Allgemein wird heute von Passing im trans* Kontext immer dann gesprochen, wenn eine trans* Person in ihrer Geschlechtsidentität/im „Zielgeschlecht“ so durchgeht, dass in Interaktionen anderen die Transidentität nicht auffällt, also z.B. eine trans* Frau als cis Frau wahrgenommen wird. Früher war Passing ein von außen auferlegtes Ziel der medizinischen Transition, die erst als erfolgreich abgeschlossen galt, wenn ein Passing erreicht wurde. Die Transgender-Aktivistin Sandy Stone kritisierte dieses Ziel scharf, da Passing u.a. bedeutet, dass die Transidentität geheim gehalten werden muss, was erstens negative psychologische Konsequenzen für das Individuum nach sich ziehen kann, da dies zur Isolation führen kann. Zweitens wurde nach Stone so die Entwicklung einer politischen Transgender-Bewegung verhindert, da trans* Personen nach erfolgreicher Transition voneinander isoliert versteckt lebten. Stone rief daher in ihrem „post-transsexuellen Manifest“ dazu auf, auch nach einer medizinischen Transition offen als trans* zu leben, so als Gruppe sichtbar zu werden, sich zu organisieren und die Norm der Zweigeschlechtlichkeit zu hinterfragen.

Passing ist von vielen trans* Personen jedoch nach wie vor insofern ein Ziel, als dadurch erstens die eigene Identität bestätigt werden kann und es zweitens zu weniger Irritation, Stigmatisierung und Diskriminierung aufgrund des trans* Status kommt, wenn dieser im Alltag nicht sichtbar ist. Trans* Personen, die im Alltag passen und ihren trans* Status nicht offenbaren, werden in der Community auch als „stealth“ bezeichnet.

Passing führt dabei teilweise zu einer Hierarchie unter trans* Personen, da ein Passing häufig als eine besonders erfolgreiche Darstellung des eigenen Geschlechts bewertet wird. Dabei ist jedoch zu beachten, dass ein erfolgreiches Passing auch von den körperlichen Ausgangsbedingungen und gesellschaftlichen Lesarten von Geschlecht abhängt (so ist es z.B. für trans* Frauen, die später im Leben mit einer medizinischen Transition beginnen, deutlich schwieriger zu passen als für trans* Männer oder trans* Personen, die z.B. mithilfe von Hormonblockern die Pubertät gar nicht erst durchlaufen haben). Zudem gibt es kulturelle und kontextabhängige Unterschiede, was die Wahrnehmung von Geschlecht angeht. Somit haben trans* Personen nicht unbedingt die Kontrolle darüber, wie sie wahrgenommen werden und ob sie in ihrem Zielgeschlecht „durchgehen“. Menschen mit sichtbaren Behinderungen fallen in der Öffentlichkeit ohnehin als „besondere Körper“ auf, was teilweise ein Passing erschweren kann. Auch Angewiesenheit auf Pflege, die teilweise stark in die Intimsphäre eingreifen, dürfte ein Verbergen eines trans* Körpers schwierig machen und die Offenlegung des eigenen trans* Status teilweise erzwingen.

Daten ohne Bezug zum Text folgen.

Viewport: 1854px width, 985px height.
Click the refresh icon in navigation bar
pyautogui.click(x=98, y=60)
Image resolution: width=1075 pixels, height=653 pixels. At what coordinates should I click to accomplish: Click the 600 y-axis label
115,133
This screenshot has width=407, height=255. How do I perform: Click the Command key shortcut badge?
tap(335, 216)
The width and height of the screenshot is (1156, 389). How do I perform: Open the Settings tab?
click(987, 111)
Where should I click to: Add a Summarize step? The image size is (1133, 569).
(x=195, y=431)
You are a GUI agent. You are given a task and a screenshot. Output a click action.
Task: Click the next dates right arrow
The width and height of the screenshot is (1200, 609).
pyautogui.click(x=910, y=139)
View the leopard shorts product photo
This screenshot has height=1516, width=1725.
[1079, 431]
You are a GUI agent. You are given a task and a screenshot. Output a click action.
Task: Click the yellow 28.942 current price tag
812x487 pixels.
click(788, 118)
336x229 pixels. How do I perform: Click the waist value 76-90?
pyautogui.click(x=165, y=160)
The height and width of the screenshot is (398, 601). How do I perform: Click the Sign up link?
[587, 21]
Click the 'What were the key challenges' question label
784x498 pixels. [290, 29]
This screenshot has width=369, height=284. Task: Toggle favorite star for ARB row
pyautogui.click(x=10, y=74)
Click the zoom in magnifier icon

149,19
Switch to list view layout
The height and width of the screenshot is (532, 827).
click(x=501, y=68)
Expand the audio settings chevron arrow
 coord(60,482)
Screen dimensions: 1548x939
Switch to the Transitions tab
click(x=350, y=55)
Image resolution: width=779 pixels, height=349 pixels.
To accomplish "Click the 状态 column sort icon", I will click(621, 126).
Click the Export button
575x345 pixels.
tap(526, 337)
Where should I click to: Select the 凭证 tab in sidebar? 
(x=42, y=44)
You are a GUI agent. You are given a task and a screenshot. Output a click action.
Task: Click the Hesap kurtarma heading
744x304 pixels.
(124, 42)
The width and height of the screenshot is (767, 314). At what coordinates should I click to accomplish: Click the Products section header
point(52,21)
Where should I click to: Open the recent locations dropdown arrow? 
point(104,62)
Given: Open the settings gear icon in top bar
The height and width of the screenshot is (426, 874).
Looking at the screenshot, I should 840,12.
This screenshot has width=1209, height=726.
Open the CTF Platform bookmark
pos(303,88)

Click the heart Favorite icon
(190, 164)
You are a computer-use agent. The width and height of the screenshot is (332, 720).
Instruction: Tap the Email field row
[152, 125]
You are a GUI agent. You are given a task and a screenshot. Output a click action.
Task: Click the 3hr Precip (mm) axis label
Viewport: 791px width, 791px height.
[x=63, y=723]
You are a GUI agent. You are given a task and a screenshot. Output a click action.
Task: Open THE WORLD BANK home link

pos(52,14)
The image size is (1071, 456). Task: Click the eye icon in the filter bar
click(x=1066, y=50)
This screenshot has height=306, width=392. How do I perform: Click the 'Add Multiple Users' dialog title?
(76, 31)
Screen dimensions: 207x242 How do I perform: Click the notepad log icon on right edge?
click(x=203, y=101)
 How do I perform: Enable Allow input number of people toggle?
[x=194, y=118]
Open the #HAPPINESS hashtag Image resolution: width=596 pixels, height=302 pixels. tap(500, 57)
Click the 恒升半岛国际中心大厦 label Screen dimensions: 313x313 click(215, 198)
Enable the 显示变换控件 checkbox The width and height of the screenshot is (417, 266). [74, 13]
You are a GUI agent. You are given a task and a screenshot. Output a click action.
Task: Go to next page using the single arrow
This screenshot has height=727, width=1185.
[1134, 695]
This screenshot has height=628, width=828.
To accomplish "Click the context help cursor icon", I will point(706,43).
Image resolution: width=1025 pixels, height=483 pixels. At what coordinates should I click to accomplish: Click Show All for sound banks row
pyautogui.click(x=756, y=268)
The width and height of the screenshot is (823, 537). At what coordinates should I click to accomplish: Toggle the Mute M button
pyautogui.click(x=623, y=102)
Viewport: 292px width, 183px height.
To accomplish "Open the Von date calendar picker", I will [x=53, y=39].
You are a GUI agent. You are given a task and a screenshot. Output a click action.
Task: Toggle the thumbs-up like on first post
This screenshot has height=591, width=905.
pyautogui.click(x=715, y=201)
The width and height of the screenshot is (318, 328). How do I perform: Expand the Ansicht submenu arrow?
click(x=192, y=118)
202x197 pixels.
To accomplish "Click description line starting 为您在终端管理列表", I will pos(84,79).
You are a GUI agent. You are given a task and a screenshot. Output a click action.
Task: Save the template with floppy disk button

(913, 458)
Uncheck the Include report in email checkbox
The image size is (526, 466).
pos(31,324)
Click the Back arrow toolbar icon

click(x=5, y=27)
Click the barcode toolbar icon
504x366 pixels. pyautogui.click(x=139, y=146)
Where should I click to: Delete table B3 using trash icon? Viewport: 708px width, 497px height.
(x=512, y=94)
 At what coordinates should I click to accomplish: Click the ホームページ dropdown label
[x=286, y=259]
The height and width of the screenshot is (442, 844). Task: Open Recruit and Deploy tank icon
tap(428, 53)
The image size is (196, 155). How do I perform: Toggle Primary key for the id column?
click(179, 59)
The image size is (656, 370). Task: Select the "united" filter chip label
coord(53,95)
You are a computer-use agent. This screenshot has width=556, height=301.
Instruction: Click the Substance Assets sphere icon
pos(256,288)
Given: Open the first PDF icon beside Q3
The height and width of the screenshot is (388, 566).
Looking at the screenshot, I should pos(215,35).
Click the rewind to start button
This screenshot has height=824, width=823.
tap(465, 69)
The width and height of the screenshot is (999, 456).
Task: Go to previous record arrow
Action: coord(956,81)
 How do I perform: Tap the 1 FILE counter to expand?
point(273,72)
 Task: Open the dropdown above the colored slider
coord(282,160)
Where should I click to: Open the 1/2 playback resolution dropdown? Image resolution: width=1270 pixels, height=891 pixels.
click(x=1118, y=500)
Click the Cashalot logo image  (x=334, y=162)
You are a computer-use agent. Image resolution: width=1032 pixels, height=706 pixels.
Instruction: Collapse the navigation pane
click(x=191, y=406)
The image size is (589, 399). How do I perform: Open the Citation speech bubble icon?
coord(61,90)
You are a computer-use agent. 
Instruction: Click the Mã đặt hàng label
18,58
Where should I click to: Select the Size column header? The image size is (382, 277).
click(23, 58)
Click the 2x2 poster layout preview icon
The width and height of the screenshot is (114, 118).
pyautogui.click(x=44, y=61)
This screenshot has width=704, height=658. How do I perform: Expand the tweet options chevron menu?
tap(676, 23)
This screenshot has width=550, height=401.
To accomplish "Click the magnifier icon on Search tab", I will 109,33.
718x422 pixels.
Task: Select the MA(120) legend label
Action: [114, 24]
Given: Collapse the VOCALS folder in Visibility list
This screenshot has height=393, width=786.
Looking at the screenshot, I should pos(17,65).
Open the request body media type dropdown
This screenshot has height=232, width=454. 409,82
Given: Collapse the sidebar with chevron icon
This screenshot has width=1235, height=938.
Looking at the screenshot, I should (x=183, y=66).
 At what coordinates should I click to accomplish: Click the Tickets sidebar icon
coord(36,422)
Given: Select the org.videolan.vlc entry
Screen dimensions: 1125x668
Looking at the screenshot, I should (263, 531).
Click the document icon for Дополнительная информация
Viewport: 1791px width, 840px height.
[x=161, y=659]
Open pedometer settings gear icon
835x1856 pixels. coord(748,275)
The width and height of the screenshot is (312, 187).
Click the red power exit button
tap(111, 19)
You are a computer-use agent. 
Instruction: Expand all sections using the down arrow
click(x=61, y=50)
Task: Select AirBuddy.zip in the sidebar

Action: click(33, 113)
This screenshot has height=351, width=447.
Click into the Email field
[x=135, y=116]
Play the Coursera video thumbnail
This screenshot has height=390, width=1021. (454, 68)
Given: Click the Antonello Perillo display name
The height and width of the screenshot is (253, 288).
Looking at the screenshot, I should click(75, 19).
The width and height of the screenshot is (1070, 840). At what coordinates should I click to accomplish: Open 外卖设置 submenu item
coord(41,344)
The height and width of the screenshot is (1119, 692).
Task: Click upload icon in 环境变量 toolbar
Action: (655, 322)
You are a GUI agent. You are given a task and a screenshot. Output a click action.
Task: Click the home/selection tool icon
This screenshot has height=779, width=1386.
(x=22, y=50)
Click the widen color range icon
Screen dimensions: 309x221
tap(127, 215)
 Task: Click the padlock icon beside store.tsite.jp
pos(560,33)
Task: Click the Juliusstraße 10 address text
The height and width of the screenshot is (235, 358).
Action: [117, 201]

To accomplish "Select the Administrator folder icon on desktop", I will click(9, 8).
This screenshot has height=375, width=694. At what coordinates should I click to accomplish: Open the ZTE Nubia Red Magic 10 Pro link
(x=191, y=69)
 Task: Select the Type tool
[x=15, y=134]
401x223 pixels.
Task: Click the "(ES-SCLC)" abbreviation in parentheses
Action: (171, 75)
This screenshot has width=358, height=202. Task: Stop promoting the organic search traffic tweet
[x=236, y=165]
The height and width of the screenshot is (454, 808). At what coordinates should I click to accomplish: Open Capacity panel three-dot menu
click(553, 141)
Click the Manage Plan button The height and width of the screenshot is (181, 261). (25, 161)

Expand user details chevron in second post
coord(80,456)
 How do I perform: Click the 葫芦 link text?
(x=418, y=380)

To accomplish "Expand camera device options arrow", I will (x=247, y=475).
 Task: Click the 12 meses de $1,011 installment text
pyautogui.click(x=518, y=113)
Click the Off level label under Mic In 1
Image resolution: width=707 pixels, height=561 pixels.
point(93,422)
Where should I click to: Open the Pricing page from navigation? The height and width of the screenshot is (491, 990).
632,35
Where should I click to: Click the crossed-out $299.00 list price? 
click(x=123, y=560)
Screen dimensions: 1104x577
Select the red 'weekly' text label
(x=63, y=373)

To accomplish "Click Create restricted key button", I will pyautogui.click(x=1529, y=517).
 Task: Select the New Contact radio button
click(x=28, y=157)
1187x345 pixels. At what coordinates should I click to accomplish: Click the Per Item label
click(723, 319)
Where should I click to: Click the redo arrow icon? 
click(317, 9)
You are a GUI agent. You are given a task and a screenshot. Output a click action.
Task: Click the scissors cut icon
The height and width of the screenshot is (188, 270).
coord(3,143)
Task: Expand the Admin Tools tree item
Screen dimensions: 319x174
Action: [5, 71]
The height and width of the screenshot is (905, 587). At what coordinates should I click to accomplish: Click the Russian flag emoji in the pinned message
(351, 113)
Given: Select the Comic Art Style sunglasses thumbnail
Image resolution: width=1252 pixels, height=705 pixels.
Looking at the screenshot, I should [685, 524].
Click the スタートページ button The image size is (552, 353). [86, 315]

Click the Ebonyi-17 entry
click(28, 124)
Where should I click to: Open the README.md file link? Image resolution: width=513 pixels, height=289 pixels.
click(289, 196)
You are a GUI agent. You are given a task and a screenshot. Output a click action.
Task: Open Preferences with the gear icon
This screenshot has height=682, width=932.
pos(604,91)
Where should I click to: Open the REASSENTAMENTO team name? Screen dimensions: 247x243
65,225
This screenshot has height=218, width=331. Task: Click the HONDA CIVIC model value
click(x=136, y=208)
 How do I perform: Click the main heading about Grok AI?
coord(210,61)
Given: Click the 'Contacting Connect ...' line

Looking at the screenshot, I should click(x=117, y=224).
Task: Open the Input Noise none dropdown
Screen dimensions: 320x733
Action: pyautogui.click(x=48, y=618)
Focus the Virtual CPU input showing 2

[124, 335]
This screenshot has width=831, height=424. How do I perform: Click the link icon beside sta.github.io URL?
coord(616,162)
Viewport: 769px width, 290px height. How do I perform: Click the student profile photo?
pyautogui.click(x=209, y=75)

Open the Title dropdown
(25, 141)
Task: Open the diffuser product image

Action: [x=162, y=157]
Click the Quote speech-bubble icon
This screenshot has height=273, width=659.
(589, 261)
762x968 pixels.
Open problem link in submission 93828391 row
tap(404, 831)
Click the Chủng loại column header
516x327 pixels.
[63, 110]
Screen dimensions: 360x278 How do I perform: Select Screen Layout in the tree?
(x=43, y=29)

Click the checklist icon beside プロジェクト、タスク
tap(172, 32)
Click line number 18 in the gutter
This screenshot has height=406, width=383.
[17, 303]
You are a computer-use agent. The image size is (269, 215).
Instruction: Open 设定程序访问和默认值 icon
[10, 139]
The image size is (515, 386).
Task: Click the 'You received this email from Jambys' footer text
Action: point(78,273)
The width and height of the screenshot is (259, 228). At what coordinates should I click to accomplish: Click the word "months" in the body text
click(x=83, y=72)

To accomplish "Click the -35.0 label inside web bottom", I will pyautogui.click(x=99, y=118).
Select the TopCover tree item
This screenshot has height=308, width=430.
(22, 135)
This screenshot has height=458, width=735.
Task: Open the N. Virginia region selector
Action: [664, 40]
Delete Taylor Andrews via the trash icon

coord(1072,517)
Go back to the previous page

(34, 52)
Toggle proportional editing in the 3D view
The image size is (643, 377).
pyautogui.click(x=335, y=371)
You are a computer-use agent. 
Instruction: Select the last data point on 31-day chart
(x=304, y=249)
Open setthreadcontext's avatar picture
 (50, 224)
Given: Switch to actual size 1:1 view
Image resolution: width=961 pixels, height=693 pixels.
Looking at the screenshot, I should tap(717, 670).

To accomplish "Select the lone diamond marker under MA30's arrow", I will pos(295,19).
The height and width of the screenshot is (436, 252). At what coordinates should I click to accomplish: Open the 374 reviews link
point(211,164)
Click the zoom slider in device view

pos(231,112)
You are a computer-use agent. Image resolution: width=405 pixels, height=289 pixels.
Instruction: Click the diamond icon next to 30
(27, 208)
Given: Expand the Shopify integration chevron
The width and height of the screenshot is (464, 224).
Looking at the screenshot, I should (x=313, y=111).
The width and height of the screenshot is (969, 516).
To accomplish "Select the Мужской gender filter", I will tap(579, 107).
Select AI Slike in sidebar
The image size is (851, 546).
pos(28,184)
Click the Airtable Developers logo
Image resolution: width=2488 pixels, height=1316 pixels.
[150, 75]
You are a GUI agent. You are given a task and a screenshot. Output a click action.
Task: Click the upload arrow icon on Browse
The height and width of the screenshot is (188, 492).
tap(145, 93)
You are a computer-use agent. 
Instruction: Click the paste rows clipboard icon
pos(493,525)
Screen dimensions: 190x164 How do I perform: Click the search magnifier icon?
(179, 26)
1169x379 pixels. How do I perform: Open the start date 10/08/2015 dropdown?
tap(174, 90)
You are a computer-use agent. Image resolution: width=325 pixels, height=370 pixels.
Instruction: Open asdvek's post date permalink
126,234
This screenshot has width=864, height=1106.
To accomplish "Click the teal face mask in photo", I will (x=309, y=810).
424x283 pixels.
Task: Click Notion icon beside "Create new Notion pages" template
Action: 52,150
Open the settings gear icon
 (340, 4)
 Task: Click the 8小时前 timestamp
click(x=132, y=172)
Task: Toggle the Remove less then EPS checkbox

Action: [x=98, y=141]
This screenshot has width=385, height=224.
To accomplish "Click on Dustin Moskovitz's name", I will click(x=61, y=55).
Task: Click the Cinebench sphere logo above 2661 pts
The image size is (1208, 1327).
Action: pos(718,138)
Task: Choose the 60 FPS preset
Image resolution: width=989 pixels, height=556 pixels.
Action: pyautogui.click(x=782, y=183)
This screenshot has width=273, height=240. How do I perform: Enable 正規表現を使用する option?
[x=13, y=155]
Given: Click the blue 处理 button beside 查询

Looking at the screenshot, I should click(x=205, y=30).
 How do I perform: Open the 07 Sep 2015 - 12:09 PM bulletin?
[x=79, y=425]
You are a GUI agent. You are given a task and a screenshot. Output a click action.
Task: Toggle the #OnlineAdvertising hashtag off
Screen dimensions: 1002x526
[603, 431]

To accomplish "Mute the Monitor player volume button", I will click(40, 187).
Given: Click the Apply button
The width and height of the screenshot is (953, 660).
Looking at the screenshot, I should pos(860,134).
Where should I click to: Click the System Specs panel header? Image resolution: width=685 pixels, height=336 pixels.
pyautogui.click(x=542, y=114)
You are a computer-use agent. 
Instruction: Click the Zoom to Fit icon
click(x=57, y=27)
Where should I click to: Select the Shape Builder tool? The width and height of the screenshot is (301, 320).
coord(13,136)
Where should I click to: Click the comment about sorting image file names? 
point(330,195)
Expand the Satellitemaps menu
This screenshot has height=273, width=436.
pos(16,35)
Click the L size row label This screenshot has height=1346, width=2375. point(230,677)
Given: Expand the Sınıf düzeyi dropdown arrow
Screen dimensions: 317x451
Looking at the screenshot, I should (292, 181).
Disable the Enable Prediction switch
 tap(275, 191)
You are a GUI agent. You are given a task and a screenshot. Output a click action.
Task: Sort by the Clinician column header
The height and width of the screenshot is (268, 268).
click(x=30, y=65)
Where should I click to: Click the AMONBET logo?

Statt ein Passing als Maßstab aller Dinge zu setzen, wäre es daher wichtig, dass trans* Personen unabhängig vom Passing oder dem Erfüllen von geschlechterstereotypen Schönheitsidealen in ihrer Geschlechtsidentität akzeptiert werden und in Würde leben können. Denn nicht zu passen und somit sichtbar trans* zu sein wird nur dann zum Problem, wenn Trans*sein gesellschaftlich negativ bewertet wird.

 

2023
Robin Bauer

Literatur

  • Garfinkel, Harold (2020/1967): “Durchkommen” (passing) und erfolgreicher Erwerb eines Geschlechtsstatus durch eine „zwischengeschlechtliche“ Person – Teil 1. In: Ders., Studien zur Ethnomethodologie. Frankfurt/New York: Campus, S. 177-284.
  • Stone, Sandy (1991): The Empire strikes back. A posstranssexual Manifesto. In: Epstein, Julia & Kristina Straub (Hrsg.): Body Guards. The Cultural Politics of Gender Ambiguity. New York: Routledge, S. 280-304.